The process I follow isn’t radically different from Buck Woody’s. I get the business requirements, which are hopefully written on something more substantial than a cocktail napkin, and with more detail than will fit on one, and I read them. Or I meet with the business people and ask lots and lots of questions, which I’ll probably do even if I have written requirements. Sometimes, especially at my current company, I’ll get a full logical diagram from another team. I’ll still basically do the same design work, even if I have a logical model, but I’ll use it as a reference point to double-check my understanding of the requirements. From there:

  1.  Identify the nouns. Figure out what kinds of objects, or things, or widgets that we’re talking about needing to store.
  2. Figure out the relationships between the widgets. What’s a parent and what’s a child and which of the widgets is related to many other widgets or to one other widget, etc.
  3. Lay out the attributes for the widget, meaning the columns in the table. Big points here include getting the data type correctly identified and figuring out which of the attributes are required and which are not. Further, which of the attributes come from pick lists, which means look-up tables.
  4. Identify the natural key. I’m with Buck, most of the time I use an alternate, artificial key (yeah, frequently an identity column), but I want to know the natural key so that I can put a unique constraint on the table, in addition to the primary key. This is a vital, but often missed step, in terms of the business processes being modeled.
  5. Figure out where I’m going to put the clustered index. Usually, but not always, this will be the primary key, but I do it as a fundamental part of the design. That means, as a fundamental part of the design, I think about the most common access path for the data. That’s going to be where the cluster needs to be.

How Important Are the Business Requirements

Buck, I respect you and I like you and I hate to do this, but you’re kidding with this question, right? No requirements, no database. The requirements are all. The most important reason you want the requirements written down is because that means that business at least thought them through, all the way, one time. It’s your best bet that you’re going to deliver something that slightly resembles what the business wants and needs. I live and breathe by the requirements. When someone from the business corrects my design, “Oh, that widget is related this thingie, not that watchamacallit,” I get them to change the requirements to reflect that new information. This way, when someone wonders why I did what I did, they’ll always be able to see the requirements the way I saw them.

Tools

I use Embarcadero’s ERStudio. I know there are other ER tools on the market, but I fell in love with this one on the day I needed to change the data type on a column that was in about 30 different tables and I did it in a couple of minutes using their scripting tool. I’ve been using it ever since, and we’re talking well more than ten years now. It’s just great. I only use it for the initial design and for documentation after the design. Once the design is done, the first time, and a physical database is constructed, I don’t work from the ER diagram to do builds and deployments, I work from source control. Do I have to do it like this? No, but I really enjoy the power of an ER tool while I’m doing the design because it lets you do a lot of changes, quickly and easily without having to rebuild a database over & over.

Biggest Pain Point

The largest pain point has to be changing requirements. Change happens. I embrace it. I’ve worked on agile projects and I like the general approach and mind set. And yet, changing databases is hard. It’s not so bad when you’re in the strict, isolated, ER diagram only stage, but as soon as you’ve built the database, even one time, change gets difficult. It’s not so bad if you work closely with the design, test & development teams and get their buy-in, early, that test data must be tossed & rebuilt with each fundamental design change. But that’s a hard agreement to get and so you end up spending a lot of time trying to retain the test data AND fundamentally redesign the data structure. This is not an enjoyable combination.

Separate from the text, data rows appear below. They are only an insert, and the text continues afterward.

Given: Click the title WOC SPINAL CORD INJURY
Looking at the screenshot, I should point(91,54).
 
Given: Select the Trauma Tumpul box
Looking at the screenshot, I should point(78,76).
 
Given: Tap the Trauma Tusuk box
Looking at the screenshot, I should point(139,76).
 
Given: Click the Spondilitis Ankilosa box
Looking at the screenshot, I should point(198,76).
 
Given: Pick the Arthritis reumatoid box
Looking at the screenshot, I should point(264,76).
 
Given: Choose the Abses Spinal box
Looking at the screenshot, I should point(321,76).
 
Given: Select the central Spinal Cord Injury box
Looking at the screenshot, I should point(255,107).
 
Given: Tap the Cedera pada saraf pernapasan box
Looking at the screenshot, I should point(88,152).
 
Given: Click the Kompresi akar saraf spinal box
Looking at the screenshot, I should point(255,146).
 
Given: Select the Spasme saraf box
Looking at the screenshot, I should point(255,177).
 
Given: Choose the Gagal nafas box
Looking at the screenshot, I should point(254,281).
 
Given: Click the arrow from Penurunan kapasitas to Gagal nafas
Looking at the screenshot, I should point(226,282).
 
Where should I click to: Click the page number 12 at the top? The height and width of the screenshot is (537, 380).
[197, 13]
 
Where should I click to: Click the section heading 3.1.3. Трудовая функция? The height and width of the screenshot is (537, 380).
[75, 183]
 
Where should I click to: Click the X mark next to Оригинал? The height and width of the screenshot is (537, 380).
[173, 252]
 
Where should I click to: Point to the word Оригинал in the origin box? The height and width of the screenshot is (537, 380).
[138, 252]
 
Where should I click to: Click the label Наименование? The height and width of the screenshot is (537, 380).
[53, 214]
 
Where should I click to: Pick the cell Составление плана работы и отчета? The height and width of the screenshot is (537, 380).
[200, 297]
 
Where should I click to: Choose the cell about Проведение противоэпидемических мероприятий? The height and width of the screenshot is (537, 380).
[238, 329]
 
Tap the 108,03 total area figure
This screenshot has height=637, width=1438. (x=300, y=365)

That’s about it. I would say the one thing I try to do, and it’s not easy, is be open to doing silly stuff. I try, and I don’t always succeed, to let the business or developers or logical modelling team make silly choices after I carefully tell them why they’re silly and the likely outcome. I do this because fighting them on every single silly decision is a losing proposition. Plus, it saves you for the fights against the stupid, as opposed to silly, things that come along occasionally.


Database Design Process

Monday, January 18th, 2010

Buck Woody recently asked a question; how do you design a database. He outlined the process he followed and asked four questions about how each of us do our work:

  1. What process do you follow?
  2. How important are the business requirements?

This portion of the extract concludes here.